Sunday, September 28, 2008

A Snake!

We try walk about 1-3 times in a weekend. Well in our typical weekend walk yesterday, in one of our local National Recreation Areas, dh was running ahead to catch up to little S, and M and I were walking enjoying the views. M was on my right, and out of the side of my eye I caught a glimpse of a long black stick...something in my strange brain triggered me to yank M to the left of me and I stepped weirdly to the left as well, in some strange fluid dance like motion! I paused and looked back and yelled "Hey did you see the dead snake?" To which dh and S came running back to look. Its body was all lumpy and bumpy which suggested to me it was newly dead.

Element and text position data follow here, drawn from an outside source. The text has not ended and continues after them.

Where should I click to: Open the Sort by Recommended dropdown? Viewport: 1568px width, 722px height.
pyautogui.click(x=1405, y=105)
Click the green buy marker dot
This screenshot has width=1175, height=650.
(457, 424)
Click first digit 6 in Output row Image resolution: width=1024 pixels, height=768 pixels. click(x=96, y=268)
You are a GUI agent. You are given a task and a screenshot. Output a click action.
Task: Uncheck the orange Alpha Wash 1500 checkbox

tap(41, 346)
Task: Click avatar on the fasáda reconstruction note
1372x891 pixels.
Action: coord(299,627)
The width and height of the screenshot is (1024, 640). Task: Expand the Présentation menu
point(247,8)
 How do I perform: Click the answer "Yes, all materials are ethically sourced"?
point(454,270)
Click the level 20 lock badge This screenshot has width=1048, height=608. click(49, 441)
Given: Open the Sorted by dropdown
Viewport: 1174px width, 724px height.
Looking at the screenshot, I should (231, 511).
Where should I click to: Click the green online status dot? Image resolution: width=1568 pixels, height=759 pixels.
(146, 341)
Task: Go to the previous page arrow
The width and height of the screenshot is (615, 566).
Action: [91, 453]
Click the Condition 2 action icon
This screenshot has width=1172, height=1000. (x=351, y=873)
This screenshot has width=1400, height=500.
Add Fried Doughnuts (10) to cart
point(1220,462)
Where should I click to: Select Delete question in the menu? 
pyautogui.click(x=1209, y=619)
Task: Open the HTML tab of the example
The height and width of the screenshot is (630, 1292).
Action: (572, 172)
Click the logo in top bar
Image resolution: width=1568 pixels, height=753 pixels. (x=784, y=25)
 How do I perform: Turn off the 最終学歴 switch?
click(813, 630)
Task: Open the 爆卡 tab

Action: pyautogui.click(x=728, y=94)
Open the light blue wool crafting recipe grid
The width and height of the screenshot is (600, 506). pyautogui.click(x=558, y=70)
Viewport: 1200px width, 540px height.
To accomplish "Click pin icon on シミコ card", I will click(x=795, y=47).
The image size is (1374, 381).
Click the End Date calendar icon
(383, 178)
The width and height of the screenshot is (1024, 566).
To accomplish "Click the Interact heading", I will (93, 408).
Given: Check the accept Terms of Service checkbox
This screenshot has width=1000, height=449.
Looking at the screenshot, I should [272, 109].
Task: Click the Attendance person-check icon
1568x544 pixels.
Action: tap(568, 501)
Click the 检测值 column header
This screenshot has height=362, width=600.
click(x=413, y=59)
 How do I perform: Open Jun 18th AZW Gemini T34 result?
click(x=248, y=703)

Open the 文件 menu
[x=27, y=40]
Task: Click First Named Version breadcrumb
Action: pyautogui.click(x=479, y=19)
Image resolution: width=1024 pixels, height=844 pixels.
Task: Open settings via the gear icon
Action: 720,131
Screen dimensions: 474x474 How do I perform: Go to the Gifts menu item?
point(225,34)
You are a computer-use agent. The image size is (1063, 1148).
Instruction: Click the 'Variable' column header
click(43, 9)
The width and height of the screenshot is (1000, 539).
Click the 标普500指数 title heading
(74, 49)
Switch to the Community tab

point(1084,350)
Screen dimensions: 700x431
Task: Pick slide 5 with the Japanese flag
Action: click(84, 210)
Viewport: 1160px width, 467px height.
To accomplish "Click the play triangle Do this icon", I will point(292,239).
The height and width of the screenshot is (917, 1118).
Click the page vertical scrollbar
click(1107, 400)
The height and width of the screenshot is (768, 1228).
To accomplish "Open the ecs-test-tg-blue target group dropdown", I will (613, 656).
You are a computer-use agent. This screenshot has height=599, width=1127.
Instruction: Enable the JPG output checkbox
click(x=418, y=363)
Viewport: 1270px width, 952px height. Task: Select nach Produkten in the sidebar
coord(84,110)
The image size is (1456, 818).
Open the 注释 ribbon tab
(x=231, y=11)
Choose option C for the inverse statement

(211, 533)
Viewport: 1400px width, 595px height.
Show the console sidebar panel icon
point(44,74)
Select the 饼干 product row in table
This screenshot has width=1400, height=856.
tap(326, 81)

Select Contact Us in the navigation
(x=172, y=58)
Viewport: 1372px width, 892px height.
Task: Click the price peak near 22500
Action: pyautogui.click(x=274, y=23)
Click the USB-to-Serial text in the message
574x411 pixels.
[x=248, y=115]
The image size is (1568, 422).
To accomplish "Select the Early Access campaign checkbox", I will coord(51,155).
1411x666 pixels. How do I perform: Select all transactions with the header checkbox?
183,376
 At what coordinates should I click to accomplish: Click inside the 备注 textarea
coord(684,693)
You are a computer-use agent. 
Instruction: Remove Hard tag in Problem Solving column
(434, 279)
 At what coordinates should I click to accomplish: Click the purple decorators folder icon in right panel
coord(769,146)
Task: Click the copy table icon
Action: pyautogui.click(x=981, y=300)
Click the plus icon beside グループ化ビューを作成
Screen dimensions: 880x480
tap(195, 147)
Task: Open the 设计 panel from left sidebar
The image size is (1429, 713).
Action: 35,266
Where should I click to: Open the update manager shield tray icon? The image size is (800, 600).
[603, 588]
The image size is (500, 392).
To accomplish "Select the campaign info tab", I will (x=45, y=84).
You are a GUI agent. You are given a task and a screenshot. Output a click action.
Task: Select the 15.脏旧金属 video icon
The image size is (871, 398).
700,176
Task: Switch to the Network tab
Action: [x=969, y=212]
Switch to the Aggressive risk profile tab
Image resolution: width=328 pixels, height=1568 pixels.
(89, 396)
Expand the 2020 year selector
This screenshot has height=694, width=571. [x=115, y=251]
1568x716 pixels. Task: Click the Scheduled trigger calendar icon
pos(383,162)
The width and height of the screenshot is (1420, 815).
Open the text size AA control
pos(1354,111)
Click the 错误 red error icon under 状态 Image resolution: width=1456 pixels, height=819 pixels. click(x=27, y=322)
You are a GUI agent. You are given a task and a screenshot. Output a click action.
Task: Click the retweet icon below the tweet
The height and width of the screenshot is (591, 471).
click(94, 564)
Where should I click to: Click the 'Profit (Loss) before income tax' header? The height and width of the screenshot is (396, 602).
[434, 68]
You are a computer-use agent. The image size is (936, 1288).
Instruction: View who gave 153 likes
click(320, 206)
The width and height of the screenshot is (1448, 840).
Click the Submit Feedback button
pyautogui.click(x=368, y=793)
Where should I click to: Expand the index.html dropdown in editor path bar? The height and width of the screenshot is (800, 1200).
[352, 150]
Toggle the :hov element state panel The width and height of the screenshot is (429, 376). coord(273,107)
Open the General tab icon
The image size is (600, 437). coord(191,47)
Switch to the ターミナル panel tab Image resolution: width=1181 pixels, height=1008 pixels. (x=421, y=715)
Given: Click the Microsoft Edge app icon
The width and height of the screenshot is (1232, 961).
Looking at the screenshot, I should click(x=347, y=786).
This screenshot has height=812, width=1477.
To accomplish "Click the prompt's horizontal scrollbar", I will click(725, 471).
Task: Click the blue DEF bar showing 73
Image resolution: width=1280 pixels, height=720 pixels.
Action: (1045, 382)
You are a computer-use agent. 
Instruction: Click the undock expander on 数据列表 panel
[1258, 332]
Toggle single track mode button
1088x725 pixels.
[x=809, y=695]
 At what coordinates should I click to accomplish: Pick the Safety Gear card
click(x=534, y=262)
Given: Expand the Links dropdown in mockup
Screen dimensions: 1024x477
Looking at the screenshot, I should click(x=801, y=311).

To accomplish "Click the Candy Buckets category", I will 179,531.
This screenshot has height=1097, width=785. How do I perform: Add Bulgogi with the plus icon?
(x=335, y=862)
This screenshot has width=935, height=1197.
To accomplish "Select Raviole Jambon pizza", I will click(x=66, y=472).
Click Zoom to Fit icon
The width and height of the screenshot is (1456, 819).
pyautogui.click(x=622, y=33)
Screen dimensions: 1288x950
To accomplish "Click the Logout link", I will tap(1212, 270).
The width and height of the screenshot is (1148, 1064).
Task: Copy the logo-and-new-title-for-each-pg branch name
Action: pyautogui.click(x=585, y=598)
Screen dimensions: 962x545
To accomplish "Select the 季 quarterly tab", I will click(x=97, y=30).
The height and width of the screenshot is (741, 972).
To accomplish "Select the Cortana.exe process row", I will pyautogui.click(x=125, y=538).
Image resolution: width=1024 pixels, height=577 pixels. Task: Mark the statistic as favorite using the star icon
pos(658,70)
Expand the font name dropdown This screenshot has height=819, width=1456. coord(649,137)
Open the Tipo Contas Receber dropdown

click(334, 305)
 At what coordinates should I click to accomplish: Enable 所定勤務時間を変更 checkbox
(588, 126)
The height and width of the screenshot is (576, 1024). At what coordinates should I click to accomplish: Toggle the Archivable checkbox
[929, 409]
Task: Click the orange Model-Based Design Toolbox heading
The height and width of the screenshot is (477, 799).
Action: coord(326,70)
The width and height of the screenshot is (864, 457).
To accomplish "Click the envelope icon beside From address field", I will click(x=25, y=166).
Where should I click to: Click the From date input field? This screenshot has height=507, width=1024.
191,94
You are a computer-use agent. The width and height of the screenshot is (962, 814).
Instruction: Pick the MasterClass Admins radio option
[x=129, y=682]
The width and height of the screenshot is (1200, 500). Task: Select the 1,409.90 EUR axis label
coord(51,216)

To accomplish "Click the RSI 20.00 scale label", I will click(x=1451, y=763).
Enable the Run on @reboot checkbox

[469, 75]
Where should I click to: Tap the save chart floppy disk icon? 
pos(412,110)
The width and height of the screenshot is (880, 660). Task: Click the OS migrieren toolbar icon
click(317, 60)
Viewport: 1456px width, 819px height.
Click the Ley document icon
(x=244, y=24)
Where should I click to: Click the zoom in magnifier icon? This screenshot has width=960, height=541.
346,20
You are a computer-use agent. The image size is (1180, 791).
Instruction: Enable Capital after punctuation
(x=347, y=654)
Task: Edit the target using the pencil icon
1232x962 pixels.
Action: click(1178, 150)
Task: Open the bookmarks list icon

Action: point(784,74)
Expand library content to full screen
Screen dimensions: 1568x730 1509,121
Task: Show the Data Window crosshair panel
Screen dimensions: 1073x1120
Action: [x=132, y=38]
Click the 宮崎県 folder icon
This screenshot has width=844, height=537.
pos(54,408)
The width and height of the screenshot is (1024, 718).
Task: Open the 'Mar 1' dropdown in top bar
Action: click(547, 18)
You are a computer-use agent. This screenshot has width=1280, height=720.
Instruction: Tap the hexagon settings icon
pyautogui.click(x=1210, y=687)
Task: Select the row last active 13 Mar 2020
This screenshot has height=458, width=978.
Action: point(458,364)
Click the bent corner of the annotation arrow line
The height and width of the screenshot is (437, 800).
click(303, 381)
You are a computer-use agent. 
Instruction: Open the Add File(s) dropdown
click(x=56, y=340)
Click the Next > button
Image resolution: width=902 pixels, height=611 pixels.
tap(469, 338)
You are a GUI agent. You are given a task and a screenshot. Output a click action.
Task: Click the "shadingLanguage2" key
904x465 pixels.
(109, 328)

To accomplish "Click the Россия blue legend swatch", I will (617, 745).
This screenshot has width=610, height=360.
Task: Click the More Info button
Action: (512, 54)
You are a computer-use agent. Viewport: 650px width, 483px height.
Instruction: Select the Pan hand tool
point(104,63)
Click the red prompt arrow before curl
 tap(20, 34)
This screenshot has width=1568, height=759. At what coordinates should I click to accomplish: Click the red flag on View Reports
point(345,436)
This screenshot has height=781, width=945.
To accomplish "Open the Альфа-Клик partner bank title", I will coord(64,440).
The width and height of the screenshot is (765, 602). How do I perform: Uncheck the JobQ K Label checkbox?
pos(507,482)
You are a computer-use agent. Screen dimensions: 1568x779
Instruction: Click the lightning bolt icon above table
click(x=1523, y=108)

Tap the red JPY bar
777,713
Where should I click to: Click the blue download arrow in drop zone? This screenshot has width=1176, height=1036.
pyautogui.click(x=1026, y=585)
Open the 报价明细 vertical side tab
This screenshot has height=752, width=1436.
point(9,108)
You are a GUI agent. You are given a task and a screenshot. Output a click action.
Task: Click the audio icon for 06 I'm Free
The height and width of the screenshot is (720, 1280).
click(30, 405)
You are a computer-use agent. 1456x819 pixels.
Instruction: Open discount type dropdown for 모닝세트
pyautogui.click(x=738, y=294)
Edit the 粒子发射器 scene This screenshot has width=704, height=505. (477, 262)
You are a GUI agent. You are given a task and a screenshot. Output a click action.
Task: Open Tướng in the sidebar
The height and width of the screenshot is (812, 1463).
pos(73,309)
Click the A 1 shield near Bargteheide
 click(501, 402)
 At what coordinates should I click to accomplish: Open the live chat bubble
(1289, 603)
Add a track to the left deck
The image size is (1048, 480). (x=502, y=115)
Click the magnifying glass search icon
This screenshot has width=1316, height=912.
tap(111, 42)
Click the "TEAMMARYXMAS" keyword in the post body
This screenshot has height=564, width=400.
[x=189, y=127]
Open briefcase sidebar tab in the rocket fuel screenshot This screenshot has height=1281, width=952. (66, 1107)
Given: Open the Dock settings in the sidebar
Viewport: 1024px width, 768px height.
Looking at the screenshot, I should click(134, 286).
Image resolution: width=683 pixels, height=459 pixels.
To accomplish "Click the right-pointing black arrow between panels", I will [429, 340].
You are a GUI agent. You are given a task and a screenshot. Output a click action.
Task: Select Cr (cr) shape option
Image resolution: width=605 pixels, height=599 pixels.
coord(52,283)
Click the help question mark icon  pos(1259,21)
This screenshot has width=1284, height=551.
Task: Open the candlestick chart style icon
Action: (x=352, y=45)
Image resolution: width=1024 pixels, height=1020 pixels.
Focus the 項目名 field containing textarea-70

M and I began to study it from a distance, using the things we had learned from other "Caged" snake encounters, and her Brownie Try it book. I looked for a rattle, and note-able danger markings, keeping far enough away from it ... M noted that it had a tiny "NON SPADE" like head which suggested it was non-venomous. We had no idea what kind of snake it was - it looked all black with no note-able markings. So I assumed it was a Black Rat Snake.

We stood looking at this funky looking snake that looked dead as its body had shriveled up and it was all lumpy - but again my brain said, 'wait a sec, its head is up... and there is no rock for it to rest on.... its not dead - its playing dead.' So I said that aloud and dh curiously agreed. We watched it for a sec, dh moved in for a closer look, camera in hand of course.... and we watched. Sure enough in a split second it flicked its tongue. Slowly the lumpy-bumpy -ness of the body smoothed out and it slowly slithered away into the underbrush of leaves and ground debris.

You can't really see in the above picture the details but we did get a close look at. Its body had large spots when it stretched out, a light underside. It was about 2-2.5 ft long, so it was still quite young. As M says a teen.

I discovered that it was likely a Black Rat Snake in its juvenile state as it still had the markings of a Gray Rat Snake.

It was an interesting life science lesson - that we hadn't even planned to have! LOL!